Collected data entries
####

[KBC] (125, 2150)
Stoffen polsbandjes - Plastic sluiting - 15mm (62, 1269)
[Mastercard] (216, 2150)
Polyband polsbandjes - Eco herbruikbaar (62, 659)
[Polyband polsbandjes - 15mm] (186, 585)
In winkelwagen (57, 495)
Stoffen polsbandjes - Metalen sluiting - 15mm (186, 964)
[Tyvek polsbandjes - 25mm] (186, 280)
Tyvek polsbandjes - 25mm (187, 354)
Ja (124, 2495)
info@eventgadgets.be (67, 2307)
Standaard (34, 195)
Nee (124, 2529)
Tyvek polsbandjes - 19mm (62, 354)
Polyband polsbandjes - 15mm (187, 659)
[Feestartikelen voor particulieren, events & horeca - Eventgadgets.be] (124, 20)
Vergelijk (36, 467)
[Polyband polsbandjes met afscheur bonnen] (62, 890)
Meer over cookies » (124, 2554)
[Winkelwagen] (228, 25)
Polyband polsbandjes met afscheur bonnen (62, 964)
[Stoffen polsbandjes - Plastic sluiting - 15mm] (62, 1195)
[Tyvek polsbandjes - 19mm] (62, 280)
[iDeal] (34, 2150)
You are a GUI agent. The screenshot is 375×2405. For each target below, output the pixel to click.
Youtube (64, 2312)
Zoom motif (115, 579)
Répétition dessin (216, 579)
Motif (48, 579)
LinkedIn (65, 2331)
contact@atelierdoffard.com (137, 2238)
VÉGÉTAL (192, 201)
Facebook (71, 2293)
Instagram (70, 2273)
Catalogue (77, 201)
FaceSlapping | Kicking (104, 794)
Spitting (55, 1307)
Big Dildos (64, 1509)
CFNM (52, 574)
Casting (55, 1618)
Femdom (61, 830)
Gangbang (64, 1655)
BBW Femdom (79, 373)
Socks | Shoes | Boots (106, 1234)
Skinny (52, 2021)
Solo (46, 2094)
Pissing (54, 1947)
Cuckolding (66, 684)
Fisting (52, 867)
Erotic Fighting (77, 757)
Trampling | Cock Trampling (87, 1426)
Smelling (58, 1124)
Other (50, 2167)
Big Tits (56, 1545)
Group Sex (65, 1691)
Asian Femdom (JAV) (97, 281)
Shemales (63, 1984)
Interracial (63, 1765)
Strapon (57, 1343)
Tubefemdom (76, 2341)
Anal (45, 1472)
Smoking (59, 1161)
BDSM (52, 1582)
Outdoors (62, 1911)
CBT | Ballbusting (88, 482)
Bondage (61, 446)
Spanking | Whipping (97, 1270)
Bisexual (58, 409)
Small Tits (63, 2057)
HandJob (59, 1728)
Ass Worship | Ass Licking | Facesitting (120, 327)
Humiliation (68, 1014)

####

Description of the task: Each line of the data is to be restated exactly.

Answer to this task:
[KBC] (125, 2150)
Stoffen polsbandjes - Plastic sluiting - 15mm (62, 1269)
[Mastercard] (216, 2150)
Polyband polsbandjes - Eco herbruikbaar (62, 659)
[Polyband polsbandjes - 15mm] (186, 585)
In winkelwagen (57, 495)
Stoffen polsbandjes - Metalen sluiting - 15mm (186, 964)
[Tyvek polsbandjes - 25mm] (186, 280)
Tyvek polsbandjes - 25mm (187, 354)
Ja (124, 2495)
info@eventgadgets.be (67, 2307)
Standaard (34, 195)
Nee (124, 2529)
Tyvek polsbandjes - 19mm (62, 354)
Polyband polsbandjes - 15mm (187, 659)
[Feestartikelen voor particulieren, events & horeca - Eventgadgets.be] (124, 20)
Vergelijk (36, 467)
[Polyband polsbandjes met afscheur bonnen] (62, 890)
Meer over cookies » (124, 2554)
[Winkelwagen] (228, 25)
Polyband polsbandjes met afscheur bonnen (62, 964)
[Stoffen polsbandjes - Plastic sluiting - 15mm] (62, 1195)
[Tyvek polsbandjes - 19mm] (62, 280)
[iDeal] (34, 2150)
You are a GUI agent. The screenshot is 375×2405. For each target below, output the pixel to click.
Youtube (64, 2312)
Zoom motif (115, 579)
Répétition dessin (216, 579)
Motif (48, 579)
LinkedIn (65, 2331)
contact@atelierdoffard.com (137, 2238)
VÉGÉTAL (192, 201)
Facebook (71, 2293)
Instagram (70, 2273)
Catalogue (77, 201)
FaceSlapping | Kicking (104, 794)
Spitting (55, 1307)
Big Dildos (64, 1509)
CFNM (52, 574)
Casting (55, 1618)
Femdom (61, 830)
Gangbang (64, 1655)
BBW Femdom (79, 373)
Socks | Shoes | Boots (106, 1234)
Skinny (52, 2021)
Solo (46, 2094)
Pissing (54, 1947)
Cuckolding (66, 684)
Fisting (52, 867)
Erotic Fighting (77, 757)
Trampling | Cock Trampling (87, 1426)
Smelling (58, 1124)
Other (50, 2167)
Big Tits (56, 1545)
Group Sex (65, 1691)
Asian Femdom (JAV) (97, 281)
Shemales (63, 1984)
Interracial (63, 1765)
Strapon (57, 1343)
Tubefemdom (76, 2341)
Anal (45, 1472)
Smoking (59, 1161)
BDSM (52, 1582)
Outdoors (62, 1911)
CBT | Ballbusting (88, 482)
Bondage (61, 446)
Spanking | Whipping (97, 1270)
Bisexual (58, 409)
Small Tits (63, 2057)
HandJob (59, 1728)
Ass Worship | Ass Licking | Facesitting (120, 327)
Humiliation (68, 1014)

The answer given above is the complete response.